If you’re in a high-CPC niche (like legal or finance), £30/day might only buy you 3–5 clicks — not ideal.
So if your:
Conversion rate is low → You need more clicks → Increase your daily budget
CPC is high → Even more reason to raise budget or optimise harder
Match Your Budget to Your Campaign Goal
Different goals require different levels of spend. Here’s a rough guide:
Campaign Type | Recommended Starting Budget |
Brand awareness | £10–£30/day |
Lead generation | £20–£100/day (depending on CPC) |
eCommerce | £30–£200/day |
Retargeting | £5–£15/day |
Local services | £15–£60/day |
If you’re a PPC agency in York running local campaigns for plumbers or dentists, £25–£50/day is often enough to stay visible in a competitive area.
Test Low, Scale Smart
Google Ads isn’t a set-it-and-forget-it platform. Start low, gather data, then scale.
Start with:
£10–£30/day
Target 1-2 main ad groups
Track CPC, CTR, conversions
After 1–2 weeks:
Check what’s working
Identify high-converting terms
Allocate more budget to winning areas
Reduce bids or pause underperformers
Important: Don’t judge performance after just 2 days. Let the algorithm learn, especially on smart bidding strategies.
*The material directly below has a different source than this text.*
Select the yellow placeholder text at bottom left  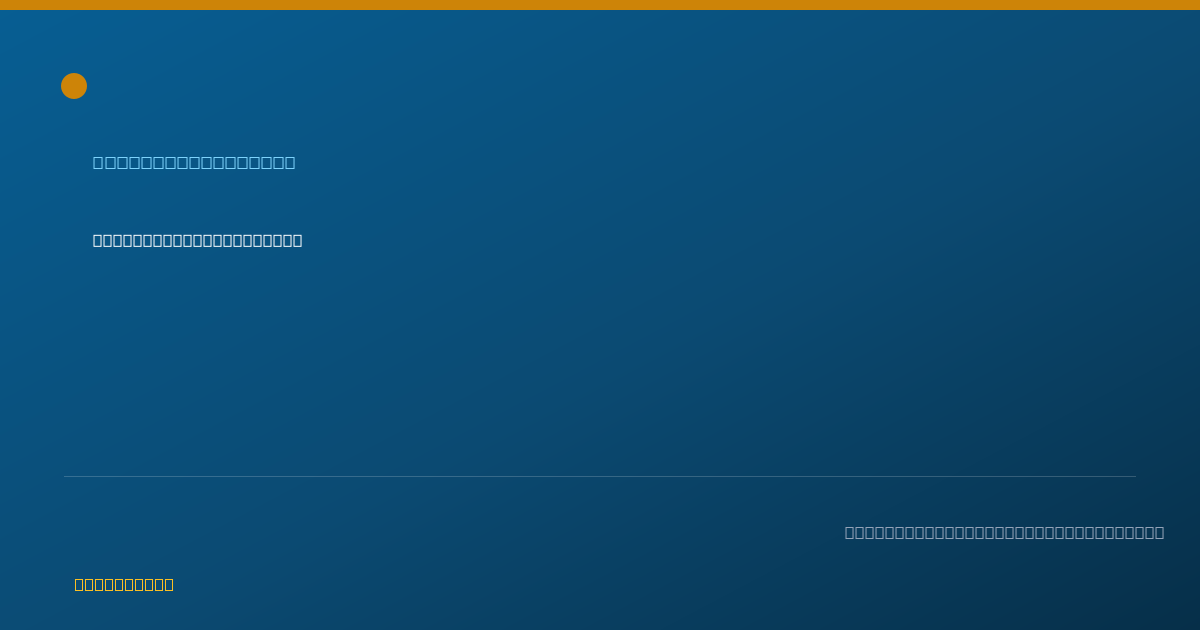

Use Google’s Forecasting Tools (But With Caution)
Inside Google Ads → Tools & Settings → Keyword Planner → Forecast
You’ll see:
Estimated clicks
Impressions
CPC ranges based on daily budgets
Take these with a pinch of salt. They’re based on past data, not your setup. But they can help gauge whether £10/day or £100/day is realistic in your industry.
Don’t Forget About Budget Caps
Google says your daily budget can overspend by up to 2x per day, but it’ll average out over the month. This means:
£30/day = Max £60 spend on high-traffic days
Google evens it out by spending less on quiet days
Always set a monthly budget cap if you’re worried about overspend.
Avoid These Daily Budget Mistakes
Spreading too thin – Too many campaigns with £5/day each = none perform
Setting high budget without tracking – Wasted ad spend with zero conversions
Ignoring weekends or time of day – Use ad scheduling to align with demand
Forgetting to exclude low-converting locations – Cut the fat
Final Thoughts: Budget Should Follow Performance
Your Google Ads daily budget isn’t static. It should evolve with your data.
If your ROAS is good → increase daily budget
If CPL is high → refine targeting or pause low-performers
If demand shifts (e.g. seasonally) → adjust accordingly
And if you’re just starting out, start small, but don’t start cheap. £10/day may not be enough in a competitive industry — and might lead you to wrongly think “Google Ads doesn’t work.”